= Farnesina Experimenta Art Collection =

Art collection in Rome, Italy

The Farnesina Art Collection (Italian: Collezione Farnesina) is a contemporary Italian art collection exhibited at the Palazzo della Farnesina, the seat of the Italian Ministry of Foreign Affairs in Rome, Italy.

==The collection==
The collection was first created to document in an anthological manner the production of the recent generations of artists and the tendencies of contemporary Italian art, in order to support and promote the artistic culture of Italy in the world.

The Farnesina Experimenta augments the collection of contemporary works of art of the Italian Ministry of Foreign Affairs, amplifying the historical Farnesina Collection of Italian art of the 20th century.

The works have been chosen by a scientific committee directed by Maurizio Calvesi and composed of Lorenzo Canova, Marco Meneguzzo and Marisa Vescovo. The works are chosen with the purpose of documenting the different artistic currents present in Italy from the 1990s to 2000.

==The works and the artists==
The collection, documented by a bilingual catalogue (Italian and English), consists of eighty works by an equal number of artists, according to a principal of anthological representation of the varied and multiform panorama of contemporary Italian art.

Material:
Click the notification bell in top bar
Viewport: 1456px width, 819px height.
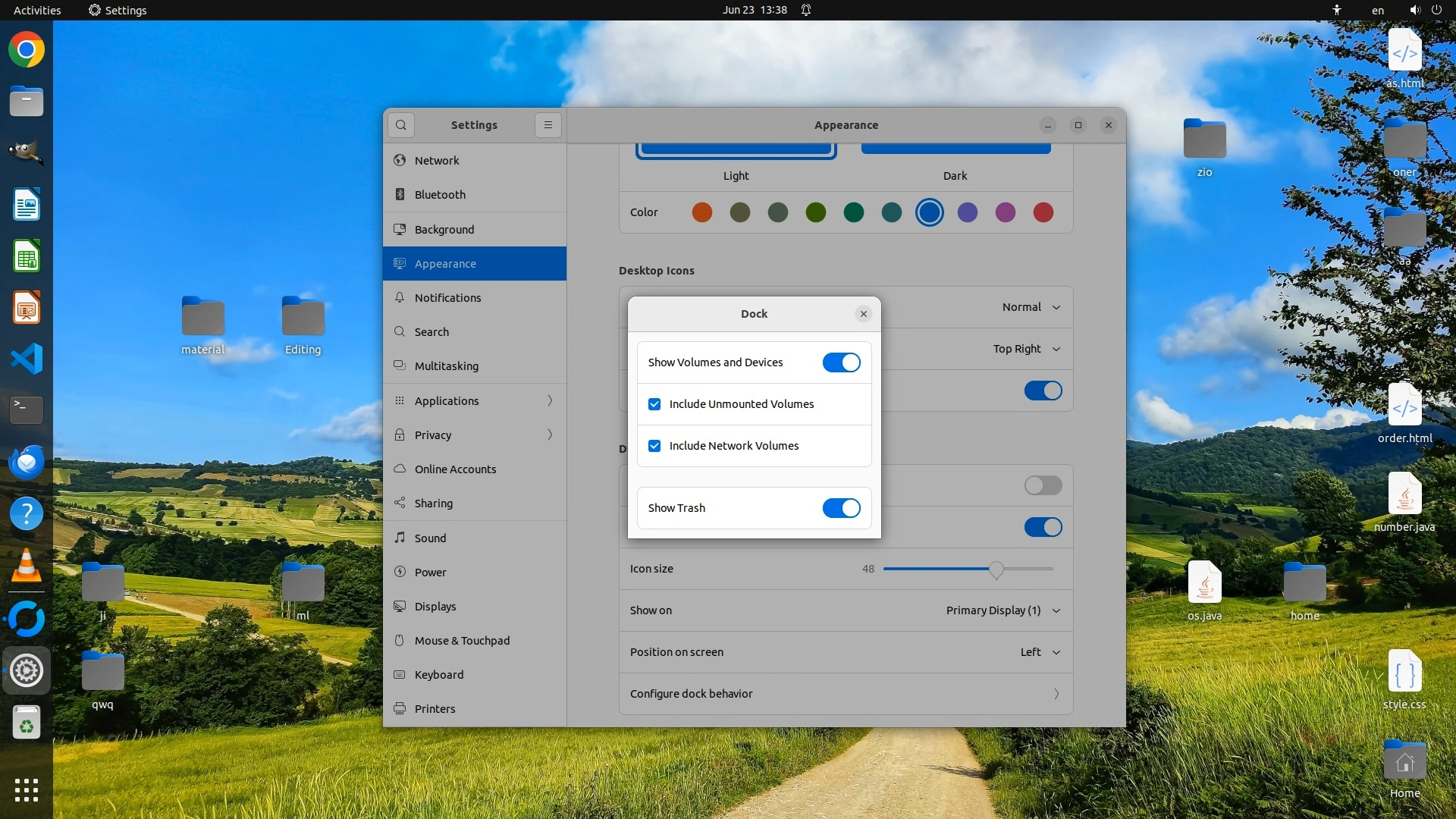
---
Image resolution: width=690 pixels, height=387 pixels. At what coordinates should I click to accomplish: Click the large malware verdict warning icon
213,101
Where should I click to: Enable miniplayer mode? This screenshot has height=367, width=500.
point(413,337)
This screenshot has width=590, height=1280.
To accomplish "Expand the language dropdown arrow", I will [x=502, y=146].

Given instruction:
Retype the passage of the text on the Farnesina Experimenta Art Collection between "The works have" and "1990s to 2000.", inclusive. The records aren't needed for this work.

Problem solution:
The works have been chosen by a scientific committee directed by Maurizio Calvesi and composed of Lorenzo Canova, Marco Meneguzzo and Marisa Vescovo. The works are chosen with the purpose of documenting the different artistic currents present in Italy from the 1990s to 2000.